Watchmen: Season One

Adapting the work of Alan Moore has always posed challenges to even the most well-intentioned of directors and writers, even Zack Snyder’s brave attempt to bring Moore’s most famous graphic novel (deemed to be “unfilmable”) in 2009 still largely missed the mark. HBO’s Watchmen, created by Damon Lindelof, is the antithesis of the slavishly-devoted comic book-to-film adaptation, as challenging and intellectually-rewarding as the source material, and might be the best show of 2019.

Taking place in modern-day Tulsa, Oklahoma, Lindelof’s Watchmen serves as something of a sequel to the graphic novel. Superheroes have existed but have been outlawed, though the Tulsa police are allowed to wear masks and protect their identities against the white supremacist organization the 7th Kavalry (who have appropriated the iconic Rorschach mask). A murder reignites tension between the two and is the starting point for detective Angela Abar (Regina King), aka Sister Night, and her investigation not just into the “vast and insidious conspiracy” unfolding in Tulsa, but also her own family history.

Watchmen. HBO.

There’s a lot to take with Watchmen’s alternate history: the only truly superpowered individual has fled earth, Robert Redford has been president for decades, Vietnam is a state, and people brace for alien squids falling out of the sky like raindrops. It’s a lot of weirdness to deal with, piled on top of the graphic novel’s considerably-realized world. It doesn’t require reading the graphic novel, and the plot and characters largely stand on their own. In that same vein, Lindelof is less interested in reproducing the world splashed across the pages of the graphic novel and instead cherrypicks key characters and concepts that mesh the best with what’s going on in 2019 Tulsa.

Watchmen is just as concerned with finding the reasons why individuals decide to don masks and the series recontextualizes this need within the psychic trauma inflicted on Tulsa during a true-life massacre in 1921 that devastated the black citizens of an affluent district. The scars of racism are still setting off shockwaves decades later, and anyone putting on a mask is doing so in response to that trauma (whether it be to fight for justice, inequality, or as a shield against the trauma itself).

Watchmen. HBO.

It’s a pretty bold way to reinterpret such a mainstay of superhero deconstruction, and despite juggling multiple timelines and some truly bonkers concepts, somehow never loses sight of the core concept that some of America’s earliest vigilantes were hooded klansmen.
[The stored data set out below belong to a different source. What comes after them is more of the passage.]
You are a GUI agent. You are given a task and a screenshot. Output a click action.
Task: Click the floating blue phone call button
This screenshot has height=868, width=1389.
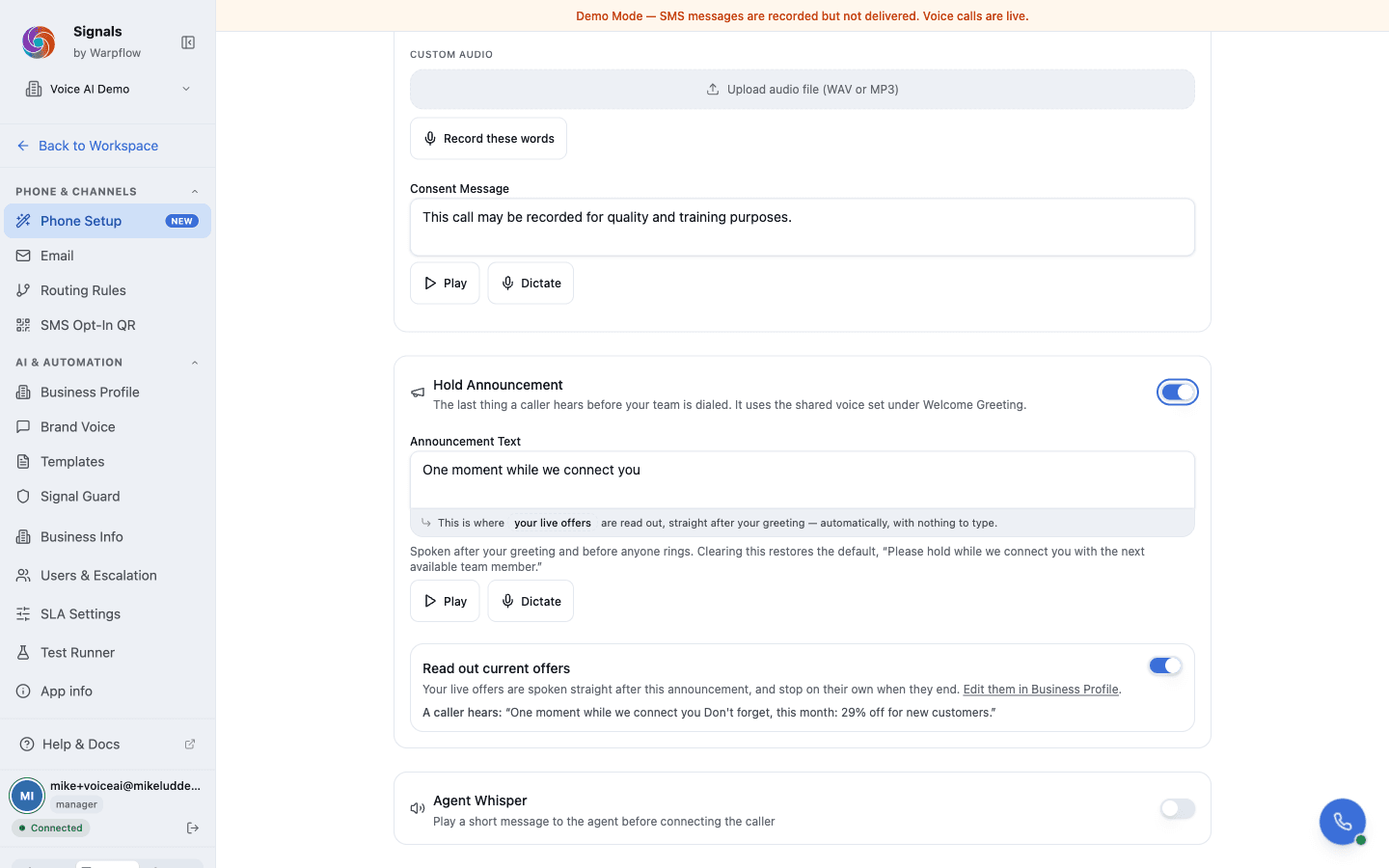pos(1343,822)
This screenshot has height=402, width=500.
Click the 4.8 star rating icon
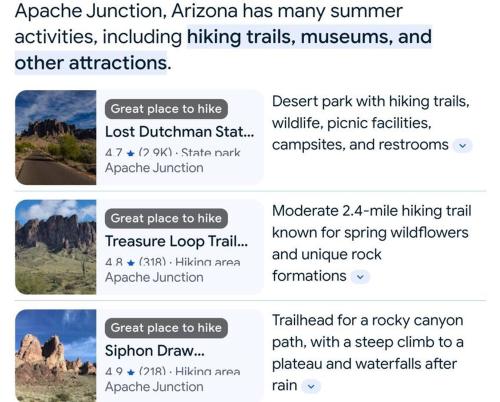click(x=131, y=263)
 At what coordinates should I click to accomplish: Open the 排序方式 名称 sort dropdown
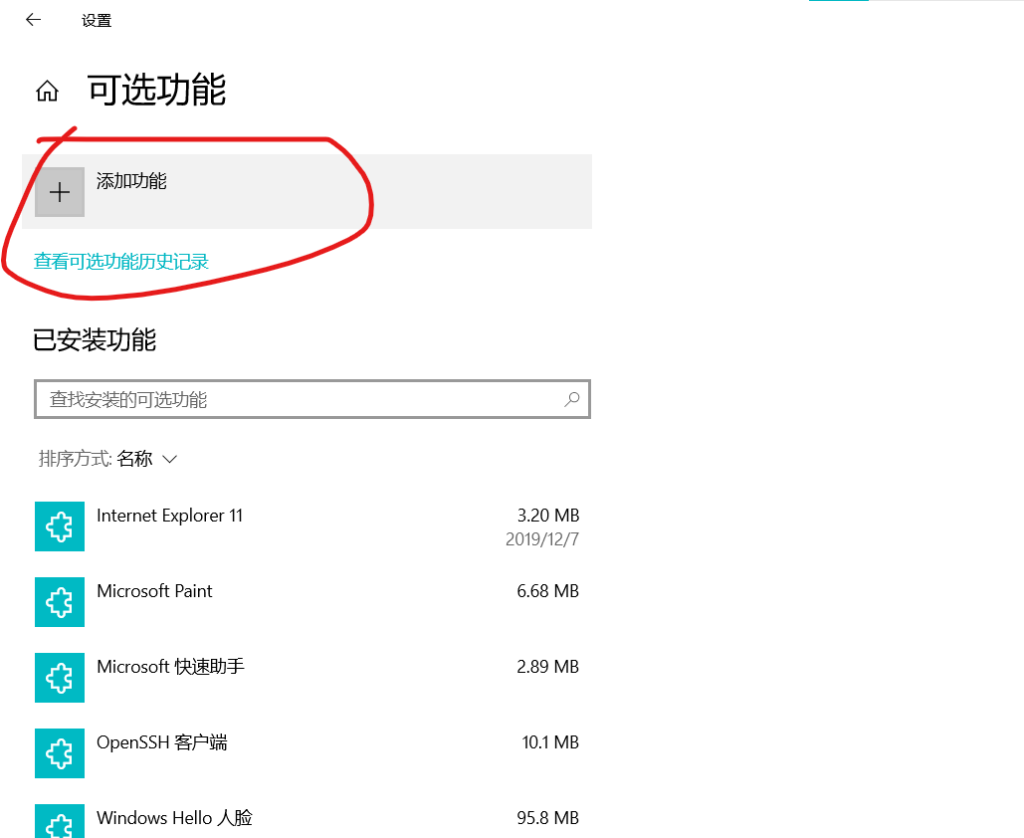[x=147, y=459]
The concept never devolves into the show sermonizing or becoming predictable (the story is anything but), but instead thoughtfully commenting on how racism in this alternate timeline may have affected events.

The acting is top-notch all around and Regina King shoulders the many facets of detective Abar’s double life wonderfully, making detective Abar/Sister Night a truly multi-layered character. Serving as the everywoman of the series, she grapples with Abar’s haunted history and has perhaps the most realistic reactions to some of the more insane moments.

Watchmen. HBO.

Perhaps the most inspired casting choice though is Jeremy Irons as the older Ozymandias/Adrian Veidt, the architect of the graphic novel’s shocking finale. In what seems like a plot entirely disconnected from the main story, Veidt simmers in what looks like a demented Downton Abby-esque manor plotting an escape. Irons’ Ozymandias is one teetering on the edge of madness and megalomania, prone to constant self-aggrandizement, it’s a delight to see what kind of scheme he’ll come up with next and is quite a unique take on the character.

The superhero genre reaches the level of prestige television with Watchmen‘s first season. It stands tall as one of the finest debuts of any show of 2019, maybe so good it’s difficult to imagine a follow-up season matching the quality of the storytelling and realization of the elaborate world that’s been expanded on. Nothing comes close to the richness of its themes nor the airtightness of its plotting and pacing in the superhero genre or any other new series for that matter.